__PROVIDED TEXT__
****************************************

During last month’s PTC-sponsored Vuforia Live event, we were privileged to witness one of the first concrete use cases of a packaging company utilizing augmented reality (AR) internally. Harpak-Ulma, a business with decades of experience in the industry, came forward to present an in-depth breakdown of exactly how they had implemented AR into their workflow processes, as well as offered insight into their plans for AR in the future. When many think of AR in print or packaging, they only consider its use in external marketing campaigns. At Vuforia Live, we finally got an excellent example of the other side of the coin.
How Harpak-Ulma Is Using Augmented Reality
Kevin Roach, CEO and President of Harpak-Ulma Packaging, led the session by first contextualizing AR as simply the next phase of Industry 4.0—one that better enabled his company to utilize all the data they were collecting. Roach stressed that real-time production data and feedback were essential when making hardware easier to operate and maintain, and that this (in turn) was paramount when trying to make a business more agile.
Before calling up Microsoft and ordering a few dozen Hololens 2’s, Roach suggested that those interested in taking advantage of AR must first create a smart automation foundation. Since they are a client of PTC, Harpak-Ulma was talking not just about Vuforia, but PTC’s larger production portfolio—one that supports product lifecycle management and uses digital twin technology to better connect and automate packaging hardware.
All of this may sound complex (and a bit jargon-filled) so let’s put it a different way: Before AR can be used in device maintenance, repair, and training, it has to know what it’s looking at. AR-enabled devices (particularly headsets) may be cutting edge, but they are not magic. If introduced into a siloed environment—one where data readouts are not fully generated until weeks or months after the fact—AR will make little difference.
Since Harpak-Ulma had automated and integrated its systems, it was able to produce actionable readouts that could be measured in AR. And what exactly did it use AR for? It has integrated AR as a maintenance tool for technicians, a training tool for new employees, as well as a way to remotely connect its managers and seasoned staff with packaging locations that may not have that level of talent onsite.

****************************************

__THE DATA__
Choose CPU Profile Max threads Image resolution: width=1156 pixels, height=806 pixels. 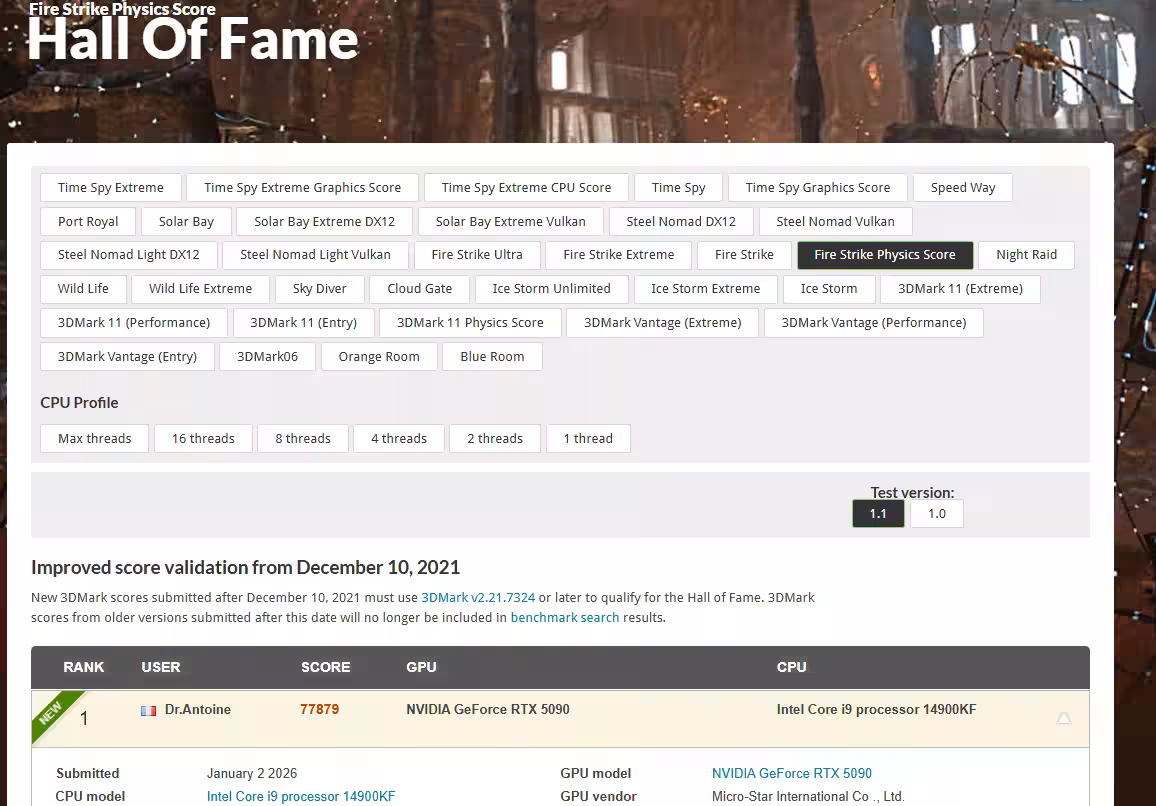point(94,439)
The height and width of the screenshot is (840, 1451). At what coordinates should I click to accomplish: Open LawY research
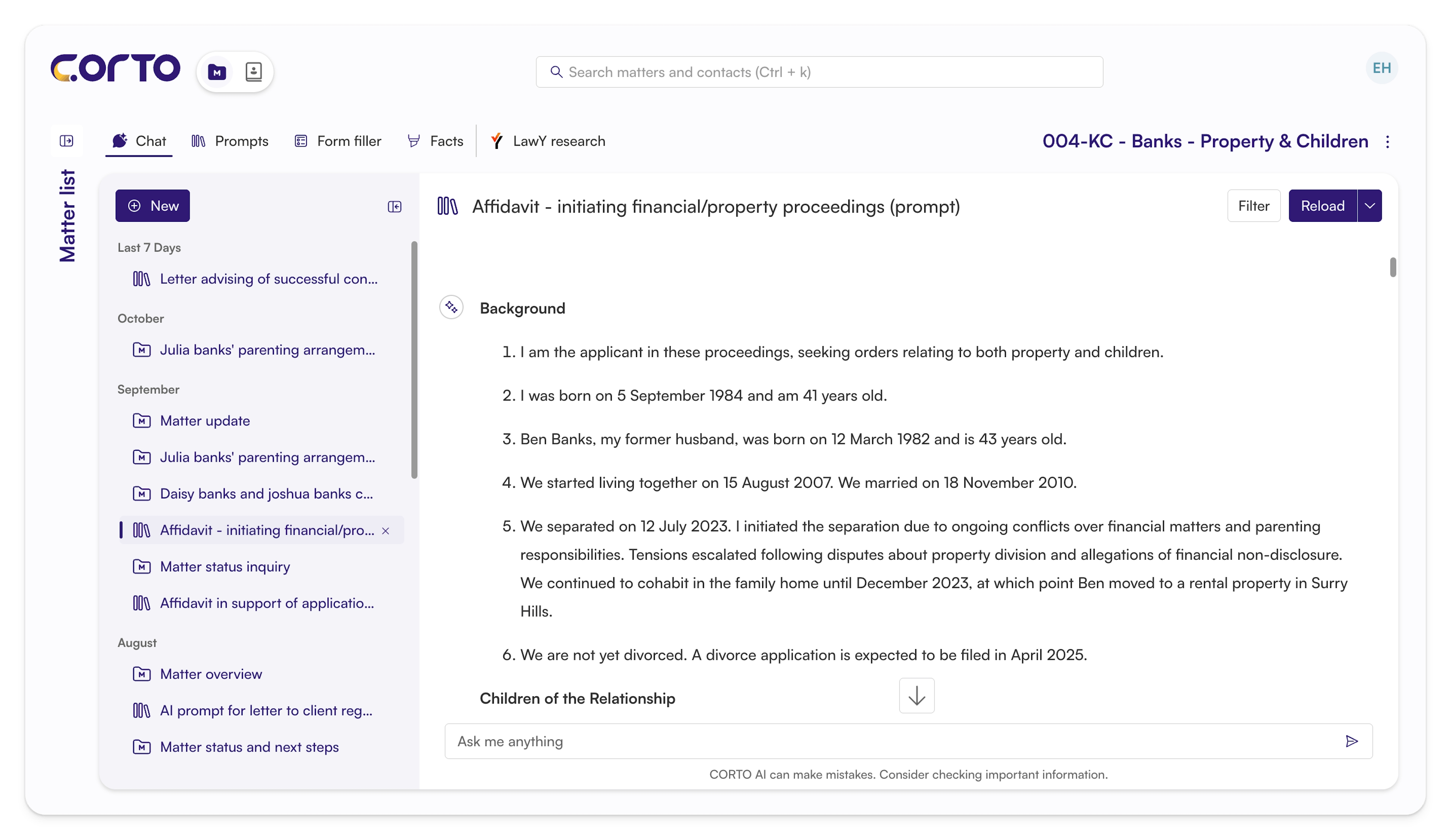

****************************************

__QUESTIONS TO ANSWER__
1) Decide whether each statement below agrees with the Harpak-Ulma article. Answer yes or no for each, and quote the deciding words of the article. (a) Kevin Roach is CEO and President of Harpak-Ulma Packaging. (b) Roach advised getting AR headsets before building an automation foundation. (c) Harpak-Ulma uses AR as a training tool for new employees.
2) Reproduce word for word the part of the Harpak-Ulma article starting at "How Harpak-Ulma Is" and ending at "business more agile.".
3) Resume the Harpak-Ulma article after its final sentence.

__ANSWER SET__
1)
(a) Yes: "Kevin Roach, CEO and President of Harpak-Ulma Packaging"
(b) No: "Roach suggested that those interested in taking advantage of AR must first create a smart automation foundation"
(c) Yes: "a training tool for new employees"

2)
How Harpak-Ulma Is Using Augmented Reality
Kevin Roach, CEO and President of Harpak-Ulma Packaging, led the session by first contextualizing AR as simply the next phase of Industry 4.0—one that better enabled his company to utilize all the data they were collecting. Roach stressed that real-time production data and feedback were essential when making hardware easier to operate and maintain, and that this (in turn) was paramount when trying to make a business more agile.

3)
One of the chief highlights Roach noted was AR’s ability to replicate physical scale and a sense of object in training without needing to occupy a machine. Trainees could practice on fully digital packaging equipment, learning it as if they were working on a real machine—but without impeding the speed of production.
Why Other Print and Packaging Companies Should Consider Augmented Reality
We have written a lot recently about AR’s applicability to the print and packaging space. The key takeaway here is that AR is much more than the marketing and tech-oriented hype that routinely circulates the internet. Yes, it is important to look to the future…but it is also important to dig into the nitty-gritty practicality of this new technology and not just look at it as a collection of the latest buzzwords.
AR is effective now, and Harpak-Ulma (among many other companies in the industrial manufacturing and production space) is using it in a variety of ways. It is not so much one tool as an entire new toolset, with some applications being very simple (like the YouTube video of Vuforia Chalk) and others being deceptively complex (a repair technician getting multiple readouts in real-time—including temperature, tension, and component optimization—while they are actively interacting with the machine).
Industry 4.0 was already upon us when the COVID-19 pandemic pushed everyone into higher levels of digitization and digital transformation. AR represents a clear next step, one that should be utilized after complete and reactive automation systems are already in place. It will no longer be enough to simply have the data at your disposal; AR will be the medium to transform it from the abstract into a fundamental aspect of everyday workflow—from the C-level down to the frontline worker.